Austerity is challenging the public service ethos, and resulting in destructive value. Public servants and politicians who entered public service to ‘do good’ are now in the business of doing ‘least harm’. A recent Panorama programme, which highlighted the pressures on social care, illustrated the anxiety and hopelessness felt by politicians and officers alike as they cut care services to old and frail people as they sought to balance the books.

Risk aversion and a lack of trust between public servants and residents are also driving value out of the system. Concepts such as personalisation in social care, with its foundations of choice and control, are being eroded as public servants tighten their grip on how public funding is spent. A survey last year found that nearly half of all councils are using pre-payment cards for people who hold personal budgets, rather than giving them the funding direct. These cards restrict choice by banning spending on alcohol, gambling, dating or adult services, payment for petrol and video games. One in three councils stipulate that all spending must be deemed to comply with the individual’s care and support plan. How does a restrictive process such as this support the value of choice and control?

This sense of a chipping away at the public service ethos may be one of the reasons why new entrants into the workforce are questioning whether the public sector is the place in which they can make the most impact and add the most value.
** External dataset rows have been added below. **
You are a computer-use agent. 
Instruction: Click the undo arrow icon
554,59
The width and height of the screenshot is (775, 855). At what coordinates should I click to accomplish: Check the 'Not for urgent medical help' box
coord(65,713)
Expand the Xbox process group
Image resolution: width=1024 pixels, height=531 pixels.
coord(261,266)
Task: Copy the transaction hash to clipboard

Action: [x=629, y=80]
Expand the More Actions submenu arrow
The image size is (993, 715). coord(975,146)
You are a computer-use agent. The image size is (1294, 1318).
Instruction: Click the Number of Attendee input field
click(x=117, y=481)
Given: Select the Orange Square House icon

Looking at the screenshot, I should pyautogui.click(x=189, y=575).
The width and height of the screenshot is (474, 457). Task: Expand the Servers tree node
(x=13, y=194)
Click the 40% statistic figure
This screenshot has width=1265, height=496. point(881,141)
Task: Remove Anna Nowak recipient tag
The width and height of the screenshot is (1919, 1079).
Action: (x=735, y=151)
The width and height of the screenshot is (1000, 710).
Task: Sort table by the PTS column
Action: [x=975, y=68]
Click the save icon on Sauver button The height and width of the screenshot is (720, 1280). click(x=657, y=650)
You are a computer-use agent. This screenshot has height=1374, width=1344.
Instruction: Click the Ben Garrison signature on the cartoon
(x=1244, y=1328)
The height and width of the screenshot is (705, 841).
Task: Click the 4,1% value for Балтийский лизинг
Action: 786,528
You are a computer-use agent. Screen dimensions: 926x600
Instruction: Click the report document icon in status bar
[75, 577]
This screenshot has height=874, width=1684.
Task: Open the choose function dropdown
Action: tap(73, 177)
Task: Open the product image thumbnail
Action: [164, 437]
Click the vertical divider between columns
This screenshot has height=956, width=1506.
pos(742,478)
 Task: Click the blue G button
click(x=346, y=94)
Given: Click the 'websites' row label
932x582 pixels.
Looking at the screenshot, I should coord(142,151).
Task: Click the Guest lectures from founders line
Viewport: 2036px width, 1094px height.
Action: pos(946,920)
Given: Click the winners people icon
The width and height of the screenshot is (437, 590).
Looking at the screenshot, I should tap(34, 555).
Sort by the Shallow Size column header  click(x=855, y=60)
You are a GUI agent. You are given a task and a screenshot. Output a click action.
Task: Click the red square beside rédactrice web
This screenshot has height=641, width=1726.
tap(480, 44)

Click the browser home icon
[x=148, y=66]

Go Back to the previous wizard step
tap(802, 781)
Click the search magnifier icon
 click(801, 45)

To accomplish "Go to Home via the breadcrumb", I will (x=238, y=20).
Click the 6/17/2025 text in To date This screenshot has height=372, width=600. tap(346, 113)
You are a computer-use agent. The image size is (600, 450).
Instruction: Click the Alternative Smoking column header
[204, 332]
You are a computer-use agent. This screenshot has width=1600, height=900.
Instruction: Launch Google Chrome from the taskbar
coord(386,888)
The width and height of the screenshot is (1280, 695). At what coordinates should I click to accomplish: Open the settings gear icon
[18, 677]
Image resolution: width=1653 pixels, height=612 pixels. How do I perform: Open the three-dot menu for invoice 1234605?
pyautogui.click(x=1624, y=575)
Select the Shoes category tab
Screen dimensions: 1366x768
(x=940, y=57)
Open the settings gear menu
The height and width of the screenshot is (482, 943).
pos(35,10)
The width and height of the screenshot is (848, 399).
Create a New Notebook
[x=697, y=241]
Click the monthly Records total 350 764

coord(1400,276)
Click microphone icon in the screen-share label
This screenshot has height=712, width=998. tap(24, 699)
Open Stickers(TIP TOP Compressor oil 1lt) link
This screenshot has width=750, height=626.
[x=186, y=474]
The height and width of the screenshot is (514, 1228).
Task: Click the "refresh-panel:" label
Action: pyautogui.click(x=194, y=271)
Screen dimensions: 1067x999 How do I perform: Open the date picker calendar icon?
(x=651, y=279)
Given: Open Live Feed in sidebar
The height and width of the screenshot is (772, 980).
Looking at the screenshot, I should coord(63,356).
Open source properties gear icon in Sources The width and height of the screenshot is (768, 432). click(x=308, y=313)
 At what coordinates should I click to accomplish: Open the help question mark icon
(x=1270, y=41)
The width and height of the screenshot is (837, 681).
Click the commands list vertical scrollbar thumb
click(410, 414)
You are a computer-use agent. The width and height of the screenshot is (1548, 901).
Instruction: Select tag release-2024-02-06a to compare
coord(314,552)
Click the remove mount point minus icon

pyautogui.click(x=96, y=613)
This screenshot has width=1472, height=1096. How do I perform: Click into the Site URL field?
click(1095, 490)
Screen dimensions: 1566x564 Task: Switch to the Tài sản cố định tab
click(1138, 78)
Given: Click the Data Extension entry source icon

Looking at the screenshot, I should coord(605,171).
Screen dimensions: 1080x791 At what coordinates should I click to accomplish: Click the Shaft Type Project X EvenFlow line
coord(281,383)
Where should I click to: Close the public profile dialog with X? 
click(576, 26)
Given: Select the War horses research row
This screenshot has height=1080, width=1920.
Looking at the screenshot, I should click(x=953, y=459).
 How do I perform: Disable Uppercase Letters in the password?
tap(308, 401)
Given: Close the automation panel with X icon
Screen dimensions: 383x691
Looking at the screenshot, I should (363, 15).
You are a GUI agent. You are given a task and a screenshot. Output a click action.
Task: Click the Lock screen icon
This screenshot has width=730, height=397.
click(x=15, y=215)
There is evidence emerging across developed countries that millennials, and the Gen Z following them into the workplace, feel that they can achieve more value for citizens by working in a social enterprise, through their own start-up, or through an NGO. Equally, the research we are doing into the Future of Public Service Leadership suggests that one of the most important things Gen Z look for in a leader is shared values, and where these do not exist, they are willing to walk away.

So, on this public service day, it is important to question whether commercialism is destroying the public sector ethos and how can our public services retain the values to attract a new generation of public servants?